When the party was all over, I prowled through the kitchen to try to assess what food remained, what damage had been done, and so on — also, I had to collect my own stuff to bring it home. I was really astonished to learn that there were only a couple of bags of mesclun left in the crate, though one medium salad bowl of assembled salad had never gotten served in the first place — whoops. I think we ran out of room on the tables in the backyard and in the end we were all too distracted to bring that last bowl out during the meal. No matter: Almost everything was gone. I mean, considering what we had started with, there were almost no leftovers.
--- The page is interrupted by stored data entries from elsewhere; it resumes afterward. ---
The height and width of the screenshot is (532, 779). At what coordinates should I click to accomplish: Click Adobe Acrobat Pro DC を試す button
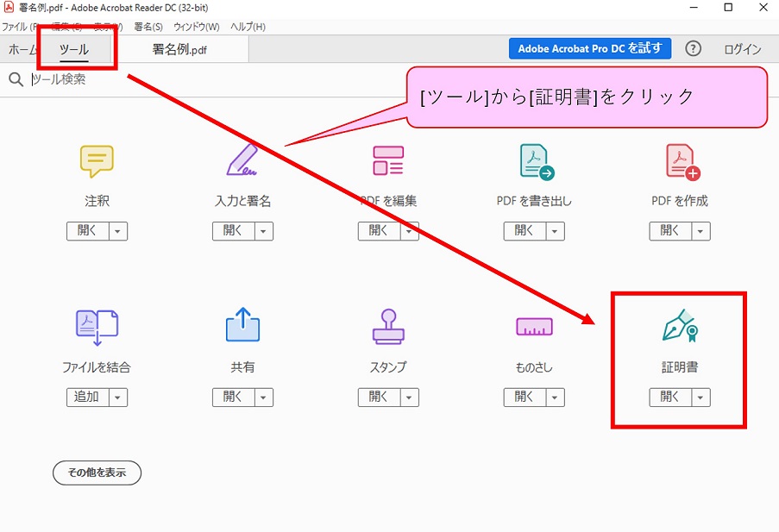[589, 48]
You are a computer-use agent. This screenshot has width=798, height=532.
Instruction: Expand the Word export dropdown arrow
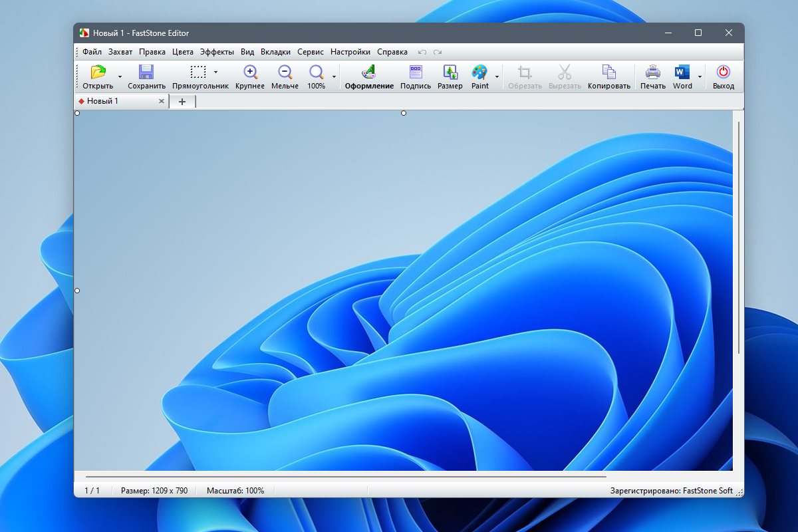tap(700, 77)
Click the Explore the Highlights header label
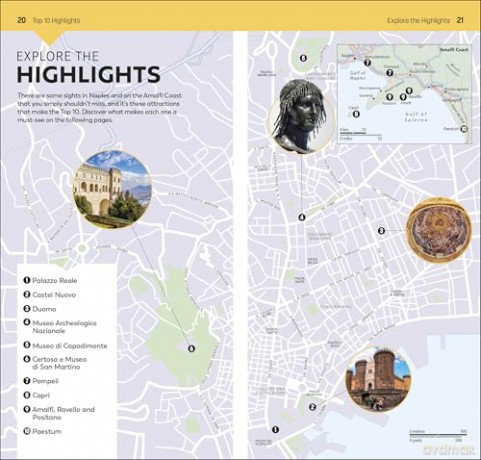 click(x=418, y=20)
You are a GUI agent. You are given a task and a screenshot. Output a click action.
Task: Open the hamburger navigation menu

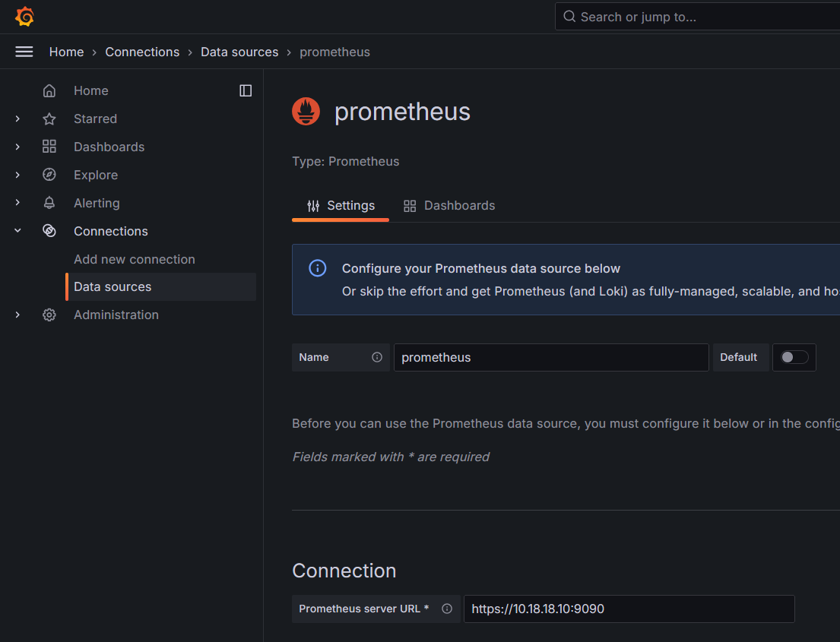(x=24, y=52)
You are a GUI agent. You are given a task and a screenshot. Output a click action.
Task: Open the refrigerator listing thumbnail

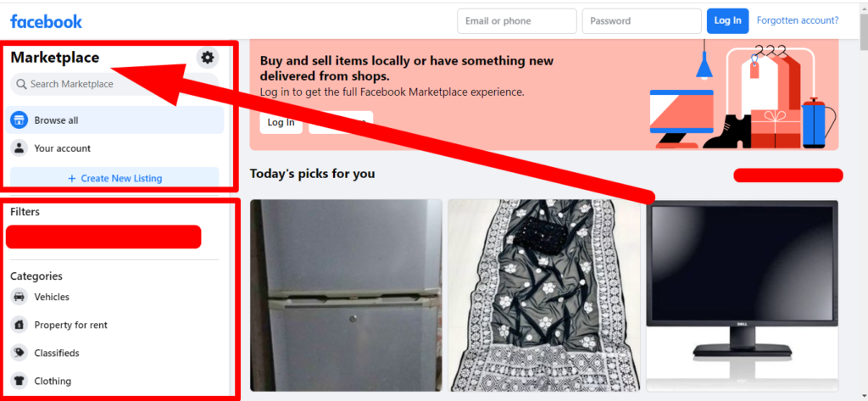(346, 295)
The desserts had been particularly well-received. There was one mini praline cheesecake left — which I ate, and let me tell you, it was delicious — and a few slices of pie. “Well all right,” I said, happy. The bowl of greens came home with me (along with a small quantity of leftover Green Goddess dressing). In the end, really, it all got eaten. The very, very last tag end of the Green Goddess dressing, I used in making a batch of buttermilk biscuits. I don’t know if that’s a traditional thing to eat at a pig roast, but someone should definitely consider adding Green Goddess biscuits to the menu. Maybe next year.